Coach's Corner:
Cold and Wet Weather Riding

By Chris Kostman

Originally published in The California Events Schedule, February 1993


To keep on training despite wind and rain (and have fun doing it!).


Attitude, clothing, tech tidbits, and riding style.

  • Attitude: Do whatever it takes to get yourself out the door. If you ride in the morning, set your bike up, fill your bottles, and get out your clothes the night before. Then just hit the road when you get up! Expect to be cold for a mile or two, so dress according to how you'll feel once warmed up. Enjoy the serenity of the winter months. There's less of everything on the road (bikes, cars, people), so think of yourself as a lone ranger. Reap the rewards of your commitment.
  • Clothing: Wear polypropylene wherever possible because it wicks your sweat away and keeps you warm like nothing else. You'll want full-fingered gloves (cheap polypro "glove liners" are usually enough), warmer socks, shoe covers (booties), a bandanna or two, and a hat to wear under your helmet. Arm warmers and leg warmers are great, too, because you can peel them off as necessary. Big niceties are a long sleeve polypro top (buy a long underwear shirt; it's cheaper than a jersey) and a cycling vest with rear pockets.
  • Tech Tidbits: Somewhat wider tyres on your road bike are good when the roads can be wet or even icey.
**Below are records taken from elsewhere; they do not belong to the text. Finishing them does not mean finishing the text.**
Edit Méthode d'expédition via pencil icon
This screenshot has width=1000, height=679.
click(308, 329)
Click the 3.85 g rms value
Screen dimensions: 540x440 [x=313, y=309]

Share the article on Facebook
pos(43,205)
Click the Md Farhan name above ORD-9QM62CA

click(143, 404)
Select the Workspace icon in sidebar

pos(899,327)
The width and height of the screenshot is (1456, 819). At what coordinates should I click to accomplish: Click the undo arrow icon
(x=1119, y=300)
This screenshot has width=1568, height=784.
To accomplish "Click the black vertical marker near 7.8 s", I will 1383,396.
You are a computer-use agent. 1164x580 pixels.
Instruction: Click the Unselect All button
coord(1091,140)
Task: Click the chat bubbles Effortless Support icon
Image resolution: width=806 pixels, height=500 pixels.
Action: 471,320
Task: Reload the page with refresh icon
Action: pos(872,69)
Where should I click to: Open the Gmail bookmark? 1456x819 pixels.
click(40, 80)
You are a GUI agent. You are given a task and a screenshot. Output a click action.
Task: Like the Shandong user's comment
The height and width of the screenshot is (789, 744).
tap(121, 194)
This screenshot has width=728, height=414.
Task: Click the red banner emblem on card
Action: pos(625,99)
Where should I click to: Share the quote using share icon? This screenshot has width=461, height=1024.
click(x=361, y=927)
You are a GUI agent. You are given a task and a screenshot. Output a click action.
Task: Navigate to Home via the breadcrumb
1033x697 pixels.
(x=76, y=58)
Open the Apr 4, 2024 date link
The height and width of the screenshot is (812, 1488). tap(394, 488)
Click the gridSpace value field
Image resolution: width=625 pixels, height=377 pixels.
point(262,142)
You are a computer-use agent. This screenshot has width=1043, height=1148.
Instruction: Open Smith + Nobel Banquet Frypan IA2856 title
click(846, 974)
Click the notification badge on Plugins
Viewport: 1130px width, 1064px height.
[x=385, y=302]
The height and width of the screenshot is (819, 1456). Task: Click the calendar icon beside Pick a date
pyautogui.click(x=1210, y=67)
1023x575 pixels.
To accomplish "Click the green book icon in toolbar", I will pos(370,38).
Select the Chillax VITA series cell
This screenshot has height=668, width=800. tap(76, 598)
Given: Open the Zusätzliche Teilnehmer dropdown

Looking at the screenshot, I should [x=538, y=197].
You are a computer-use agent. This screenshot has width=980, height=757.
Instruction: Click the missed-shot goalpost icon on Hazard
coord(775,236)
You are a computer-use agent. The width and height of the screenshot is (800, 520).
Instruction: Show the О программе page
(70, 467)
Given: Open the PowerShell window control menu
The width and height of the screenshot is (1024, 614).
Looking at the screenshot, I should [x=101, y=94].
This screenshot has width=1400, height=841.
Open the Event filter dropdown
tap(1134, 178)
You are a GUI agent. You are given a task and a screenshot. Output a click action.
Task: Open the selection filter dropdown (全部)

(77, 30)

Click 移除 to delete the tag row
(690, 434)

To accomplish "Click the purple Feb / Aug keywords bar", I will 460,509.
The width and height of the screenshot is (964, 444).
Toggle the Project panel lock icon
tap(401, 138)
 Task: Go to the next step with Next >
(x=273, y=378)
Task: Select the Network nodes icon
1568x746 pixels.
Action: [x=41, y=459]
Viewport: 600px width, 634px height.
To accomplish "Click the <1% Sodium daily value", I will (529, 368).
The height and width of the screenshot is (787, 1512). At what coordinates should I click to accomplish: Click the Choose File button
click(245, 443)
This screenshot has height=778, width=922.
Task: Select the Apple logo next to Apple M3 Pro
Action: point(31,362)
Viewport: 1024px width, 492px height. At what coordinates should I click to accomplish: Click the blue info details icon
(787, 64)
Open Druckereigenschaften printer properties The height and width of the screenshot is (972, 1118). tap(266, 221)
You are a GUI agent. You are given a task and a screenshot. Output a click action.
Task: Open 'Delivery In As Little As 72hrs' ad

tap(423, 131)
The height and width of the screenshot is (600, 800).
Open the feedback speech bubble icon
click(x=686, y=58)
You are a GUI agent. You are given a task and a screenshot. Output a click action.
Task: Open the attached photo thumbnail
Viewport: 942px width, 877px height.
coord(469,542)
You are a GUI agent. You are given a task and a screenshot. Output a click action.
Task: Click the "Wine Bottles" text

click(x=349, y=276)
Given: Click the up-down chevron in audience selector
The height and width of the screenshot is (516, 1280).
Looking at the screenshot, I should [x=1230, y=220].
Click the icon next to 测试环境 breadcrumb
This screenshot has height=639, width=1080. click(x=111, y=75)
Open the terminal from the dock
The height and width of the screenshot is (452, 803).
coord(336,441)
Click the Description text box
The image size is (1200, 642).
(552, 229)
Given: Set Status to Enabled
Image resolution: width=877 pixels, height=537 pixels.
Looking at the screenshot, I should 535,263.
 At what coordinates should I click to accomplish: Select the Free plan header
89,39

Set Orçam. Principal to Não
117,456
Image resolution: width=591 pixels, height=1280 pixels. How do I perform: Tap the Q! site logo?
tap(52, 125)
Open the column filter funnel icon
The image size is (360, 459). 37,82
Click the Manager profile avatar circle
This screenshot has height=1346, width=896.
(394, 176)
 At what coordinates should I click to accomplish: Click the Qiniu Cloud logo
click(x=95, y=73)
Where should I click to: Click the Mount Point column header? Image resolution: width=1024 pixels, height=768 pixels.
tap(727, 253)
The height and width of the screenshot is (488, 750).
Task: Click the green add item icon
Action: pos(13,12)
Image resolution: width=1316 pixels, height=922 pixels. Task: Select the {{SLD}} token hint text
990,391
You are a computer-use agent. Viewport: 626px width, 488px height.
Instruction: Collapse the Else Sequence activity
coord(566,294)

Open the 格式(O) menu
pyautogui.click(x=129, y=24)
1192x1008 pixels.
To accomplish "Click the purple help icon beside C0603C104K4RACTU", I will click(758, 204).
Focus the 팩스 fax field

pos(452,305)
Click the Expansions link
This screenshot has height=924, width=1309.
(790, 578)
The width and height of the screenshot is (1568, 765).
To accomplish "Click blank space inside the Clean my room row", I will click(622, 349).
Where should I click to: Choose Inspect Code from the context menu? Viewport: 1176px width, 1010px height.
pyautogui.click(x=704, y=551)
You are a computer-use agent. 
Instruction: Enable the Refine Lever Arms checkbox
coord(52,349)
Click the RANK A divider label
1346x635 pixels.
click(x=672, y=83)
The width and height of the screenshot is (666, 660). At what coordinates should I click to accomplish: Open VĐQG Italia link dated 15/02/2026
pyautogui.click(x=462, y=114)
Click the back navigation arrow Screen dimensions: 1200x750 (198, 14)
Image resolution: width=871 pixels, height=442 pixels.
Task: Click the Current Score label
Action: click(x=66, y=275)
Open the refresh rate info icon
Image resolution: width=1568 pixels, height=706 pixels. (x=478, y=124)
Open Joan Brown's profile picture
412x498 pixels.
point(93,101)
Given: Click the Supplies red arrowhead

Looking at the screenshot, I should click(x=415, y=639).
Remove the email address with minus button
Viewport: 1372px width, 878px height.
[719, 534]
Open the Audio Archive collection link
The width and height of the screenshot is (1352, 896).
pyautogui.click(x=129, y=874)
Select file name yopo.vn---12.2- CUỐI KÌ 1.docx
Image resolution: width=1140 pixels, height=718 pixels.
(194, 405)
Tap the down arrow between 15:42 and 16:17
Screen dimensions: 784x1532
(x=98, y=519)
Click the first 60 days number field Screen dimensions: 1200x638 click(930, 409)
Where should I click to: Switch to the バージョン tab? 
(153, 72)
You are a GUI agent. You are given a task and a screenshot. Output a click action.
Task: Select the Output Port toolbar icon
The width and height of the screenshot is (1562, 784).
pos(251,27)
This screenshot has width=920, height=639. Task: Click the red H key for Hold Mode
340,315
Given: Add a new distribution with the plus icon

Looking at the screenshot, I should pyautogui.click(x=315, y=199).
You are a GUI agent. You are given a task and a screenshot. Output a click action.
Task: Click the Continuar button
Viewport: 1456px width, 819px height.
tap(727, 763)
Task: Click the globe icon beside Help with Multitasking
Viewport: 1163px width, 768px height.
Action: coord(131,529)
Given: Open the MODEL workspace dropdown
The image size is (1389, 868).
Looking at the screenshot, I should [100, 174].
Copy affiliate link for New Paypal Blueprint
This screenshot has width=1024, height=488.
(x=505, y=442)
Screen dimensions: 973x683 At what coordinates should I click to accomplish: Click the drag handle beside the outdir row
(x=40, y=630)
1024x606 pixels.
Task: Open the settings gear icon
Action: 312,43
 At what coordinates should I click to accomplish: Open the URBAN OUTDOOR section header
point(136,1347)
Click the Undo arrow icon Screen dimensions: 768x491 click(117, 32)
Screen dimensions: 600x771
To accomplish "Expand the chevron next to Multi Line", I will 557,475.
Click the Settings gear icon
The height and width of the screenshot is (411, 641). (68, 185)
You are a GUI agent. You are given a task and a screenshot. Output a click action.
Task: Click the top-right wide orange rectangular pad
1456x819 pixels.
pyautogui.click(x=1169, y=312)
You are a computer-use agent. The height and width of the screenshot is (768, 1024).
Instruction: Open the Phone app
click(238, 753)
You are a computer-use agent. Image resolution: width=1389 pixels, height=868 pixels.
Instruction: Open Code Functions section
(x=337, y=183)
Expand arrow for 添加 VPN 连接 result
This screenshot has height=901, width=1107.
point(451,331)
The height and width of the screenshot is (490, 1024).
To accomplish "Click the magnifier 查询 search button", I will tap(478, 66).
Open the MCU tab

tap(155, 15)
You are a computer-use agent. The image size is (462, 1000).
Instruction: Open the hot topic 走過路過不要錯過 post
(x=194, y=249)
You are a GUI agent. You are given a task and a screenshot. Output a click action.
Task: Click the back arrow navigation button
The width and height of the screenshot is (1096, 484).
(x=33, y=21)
I run 28mm tyres, rather than the traditional 21, 23, or 25mm, which means I have better traction, longer tread wear, a more comfortable ride, and superior rim protection for pot holes or trail riding. (Punctures are more common on wet roads, by the way.) Some unobtrusive yet effective reflective material on the wheels and cranks helps you be seen in these short and often dusky days.
  • Riding Style: You'll be warm once your blood's flowing well, so don't take too long getting warmed up. Ride the drops in a tuck position; you'll be more aero, plus you'll get your chest out of the wind. Spin a slightly easier gear for the first five miles; your knees will appreciate it and your form will improve. When it's wet out, ride your brakes lightly every so often to keep your rims dry and ready for real braking. Be careful cornering on wet roads, but enjoy the faster speeds that come from less rolling resistance and from the negative ions in the air (both due to rain/water).